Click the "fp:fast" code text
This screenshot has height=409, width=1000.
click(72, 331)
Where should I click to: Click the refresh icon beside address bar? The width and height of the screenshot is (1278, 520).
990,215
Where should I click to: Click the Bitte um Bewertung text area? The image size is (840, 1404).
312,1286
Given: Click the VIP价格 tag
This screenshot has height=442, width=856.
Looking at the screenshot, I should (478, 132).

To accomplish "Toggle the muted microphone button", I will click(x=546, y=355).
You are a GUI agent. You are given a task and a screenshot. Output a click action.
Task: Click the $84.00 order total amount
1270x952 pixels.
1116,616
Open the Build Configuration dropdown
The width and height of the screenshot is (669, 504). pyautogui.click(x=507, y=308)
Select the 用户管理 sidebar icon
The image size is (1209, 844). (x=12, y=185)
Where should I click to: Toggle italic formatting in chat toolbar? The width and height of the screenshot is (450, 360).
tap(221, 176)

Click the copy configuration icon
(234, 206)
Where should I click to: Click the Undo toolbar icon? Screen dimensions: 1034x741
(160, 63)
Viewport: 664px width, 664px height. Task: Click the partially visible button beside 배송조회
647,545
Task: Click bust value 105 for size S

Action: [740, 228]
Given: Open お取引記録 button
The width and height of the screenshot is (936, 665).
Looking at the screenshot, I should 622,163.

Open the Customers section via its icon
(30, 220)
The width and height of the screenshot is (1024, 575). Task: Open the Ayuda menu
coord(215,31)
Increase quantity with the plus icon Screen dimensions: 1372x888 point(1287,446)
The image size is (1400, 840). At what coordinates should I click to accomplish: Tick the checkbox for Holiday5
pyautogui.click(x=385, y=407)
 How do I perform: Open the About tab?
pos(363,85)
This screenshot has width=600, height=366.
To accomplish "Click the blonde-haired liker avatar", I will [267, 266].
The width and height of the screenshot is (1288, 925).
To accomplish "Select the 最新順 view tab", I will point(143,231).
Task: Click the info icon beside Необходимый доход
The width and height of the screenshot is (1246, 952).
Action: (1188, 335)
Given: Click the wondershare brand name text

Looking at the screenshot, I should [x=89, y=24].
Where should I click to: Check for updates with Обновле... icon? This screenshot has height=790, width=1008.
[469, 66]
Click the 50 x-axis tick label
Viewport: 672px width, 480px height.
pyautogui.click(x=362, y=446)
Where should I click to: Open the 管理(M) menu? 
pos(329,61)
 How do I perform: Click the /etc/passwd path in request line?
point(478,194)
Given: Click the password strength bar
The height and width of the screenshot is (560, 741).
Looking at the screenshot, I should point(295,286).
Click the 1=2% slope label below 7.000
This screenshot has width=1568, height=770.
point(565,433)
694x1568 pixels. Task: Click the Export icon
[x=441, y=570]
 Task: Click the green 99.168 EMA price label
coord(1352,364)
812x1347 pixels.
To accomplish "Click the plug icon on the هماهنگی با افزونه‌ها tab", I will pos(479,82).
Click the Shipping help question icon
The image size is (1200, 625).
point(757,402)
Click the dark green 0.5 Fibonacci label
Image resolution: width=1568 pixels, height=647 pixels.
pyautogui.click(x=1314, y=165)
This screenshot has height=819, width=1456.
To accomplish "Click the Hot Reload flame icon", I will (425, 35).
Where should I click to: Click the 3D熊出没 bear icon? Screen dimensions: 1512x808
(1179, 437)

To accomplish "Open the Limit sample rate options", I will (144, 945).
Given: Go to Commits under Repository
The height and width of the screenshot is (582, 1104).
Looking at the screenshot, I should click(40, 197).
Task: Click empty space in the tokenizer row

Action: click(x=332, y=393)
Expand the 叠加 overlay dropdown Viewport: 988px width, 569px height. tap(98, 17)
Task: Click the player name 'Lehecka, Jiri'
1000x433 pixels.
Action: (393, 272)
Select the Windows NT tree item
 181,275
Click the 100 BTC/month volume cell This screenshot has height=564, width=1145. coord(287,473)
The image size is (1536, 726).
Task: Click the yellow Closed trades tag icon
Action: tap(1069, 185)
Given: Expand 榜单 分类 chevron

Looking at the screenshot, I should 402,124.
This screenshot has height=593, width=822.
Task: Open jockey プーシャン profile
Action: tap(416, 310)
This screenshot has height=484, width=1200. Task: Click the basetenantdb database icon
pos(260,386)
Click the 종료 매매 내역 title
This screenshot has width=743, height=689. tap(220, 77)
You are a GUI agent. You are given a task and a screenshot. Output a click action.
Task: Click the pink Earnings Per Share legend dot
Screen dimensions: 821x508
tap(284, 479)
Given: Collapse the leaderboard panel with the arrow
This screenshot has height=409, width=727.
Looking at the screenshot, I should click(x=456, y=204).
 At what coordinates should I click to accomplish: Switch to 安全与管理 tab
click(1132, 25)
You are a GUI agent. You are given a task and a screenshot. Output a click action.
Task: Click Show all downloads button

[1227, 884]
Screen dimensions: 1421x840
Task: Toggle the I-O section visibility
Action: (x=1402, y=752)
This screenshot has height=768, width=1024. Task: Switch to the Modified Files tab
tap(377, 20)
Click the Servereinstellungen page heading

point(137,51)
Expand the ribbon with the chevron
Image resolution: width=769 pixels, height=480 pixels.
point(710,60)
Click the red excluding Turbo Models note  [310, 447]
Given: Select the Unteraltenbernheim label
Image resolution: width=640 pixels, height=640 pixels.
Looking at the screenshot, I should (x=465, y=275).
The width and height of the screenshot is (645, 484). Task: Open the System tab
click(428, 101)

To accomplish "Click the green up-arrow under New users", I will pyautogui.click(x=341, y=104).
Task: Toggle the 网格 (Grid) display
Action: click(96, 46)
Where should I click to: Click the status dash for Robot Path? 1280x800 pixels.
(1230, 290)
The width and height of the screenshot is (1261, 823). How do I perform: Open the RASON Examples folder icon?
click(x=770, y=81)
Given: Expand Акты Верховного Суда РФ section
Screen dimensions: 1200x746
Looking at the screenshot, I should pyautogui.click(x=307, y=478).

**Task goal:**
Copy out the entries above, starting at the line that contains "Click the dark green 0.5 Fibonacci label" and stopping after the line that contains "click(1132, 25)", keeping every line unchanged.

**Response:**
Click the dark green 0.5 Fibonacci label
Image resolution: width=1568 pixels, height=647 pixels.
pyautogui.click(x=1314, y=165)
This screenshot has height=819, width=1456.
To accomplish "Click the Hot Reload flame icon", I will (425, 35).
Where should I click to: Click the 3D熊出没 bear icon? Screen dimensions: 1512x808
(1179, 437)

To accomplish "Open the Limit sample rate options", I will (144, 945).
Given: Go to Commits under Repository
The height and width of the screenshot is (582, 1104).
Looking at the screenshot, I should click(40, 197).
Task: Click empty space in the tokenizer row

Action: click(x=332, y=393)
Expand the 叠加 overlay dropdown Viewport: 988px width, 569px height. tap(98, 17)
Task: Click the player name 'Lehecka, Jiri'
1000x433 pixels.
Action: (393, 272)
Select the Windows NT tree item
 181,275
Click the 100 BTC/month volume cell This screenshot has height=564, width=1145. coord(287,473)
The image size is (1536, 726).
Task: Click the yellow Closed trades tag icon
Action: tap(1069, 185)
Given: Expand 榜单 分类 chevron

Looking at the screenshot, I should 402,124.
This screenshot has height=593, width=822.
Task: Open jockey プーシャン profile
Action: tap(416, 310)
This screenshot has height=484, width=1200. Task: Click the basetenantdb database icon
pos(260,386)
Click the 종료 매매 내역 title
This screenshot has width=743, height=689. tap(220, 77)
You are a GUI agent. You are given a task and a screenshot. Output a click action.
Task: Click the pink Earnings Per Share legend dot
Screen dimensions: 821x508
tap(284, 479)
Given: Collapse the leaderboard panel with the arrow
This screenshot has height=409, width=727.
Looking at the screenshot, I should click(x=456, y=204).
 At what coordinates should I click to accomplish: Switch to 安全与管理 tab
click(1132, 25)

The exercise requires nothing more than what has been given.